Par reflex je me suis retourné, bloquant une épée d'un soldat que je ne connaissais pas. Je suis encore dans le brouillard, complètement dans le flou. Il y a encore dix secondes j'étais à l'époque contemporaine alors comment j'ai pu revenir à l'époque antique comme ça ?

« Thétis, où est Octus ?

— Je ne sais pas, je ne le trouve pas ! Il était avec moi et puis des hommes nous ont encerclés et... »

Ah. Ça y est. Ça me revient. C'est ce soir-là. C'est le soir où nous sommes morts tous les trois.

Pourquoi le revivre ? Pourquoi m'infliger ça ? Quelle sorte de punition divine est-ce ?

« Reste près de moi, surtout ne t'éloigne pas. »

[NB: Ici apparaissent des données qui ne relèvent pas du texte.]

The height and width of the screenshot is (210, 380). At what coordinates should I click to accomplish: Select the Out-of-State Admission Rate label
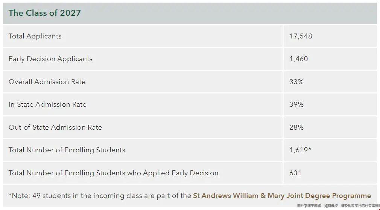[x=55, y=127]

Est-ce qu'elle le savait ? Est-ce que cette mamie — ou peu importe qui — m'a donné l'épée parce qu'elle savait que... ? Non. C'est impossible. Que quoi ? Je commence à être un habitué de l'impossibilité.

Est-ce pour ça ? Suis-je supposé sauver les gens que j'aime ? Mais comment ? Je ne sais même pas où a disparu Octus.

« Baisse ton épée Alexander où je jure devant Ârès que le corps de ce garçon servira de fourreau à mon épée.

— Mon Dieu, Octus ! »

Qui est cet homme déjà ? L'ai-je déjà vu ?

Réfléchis, allez réfléchis ! Tout dépend de lui ! J'en ai le pressentiment.

« Ne t'occupe pas de moi Alex ! Sauve Thétis !

— Malheureux, Thétis est à moi ! Je ne vous la laisserais pas !

— Alexander... Alexander qu'est-ce que tu as ? »

J'ai l'impression que ma tête va exploser. Pourquoi ? Pourquoi moi ? Je ne suis personne. Ni un héros ni rien. Pourquoi compter sur moi pour changer le destin de deux personnes ? Nous sommes supposés mourir ce soir.

« Thétis...

— Qu'est-ce qu'il y a ? Tu as mal quelque part ? Dis-moi ! Dis-moi !!!

— Cache-toi derrière moi et pose tes mains sur tes yeux.

— Non je ne...

— Écoute-moi ! S'il te plaît... »

Je ne veux pas qu'elle voie ça. Je ne veux pas qu'elle assiste à ça. Que ce soit la boucherie en général ou si je dois mourir une seconde fois, je ne veux pas qu'elle en soit témoin.

S'il vous plait, si dieux il y a, préservez au moins celle-là.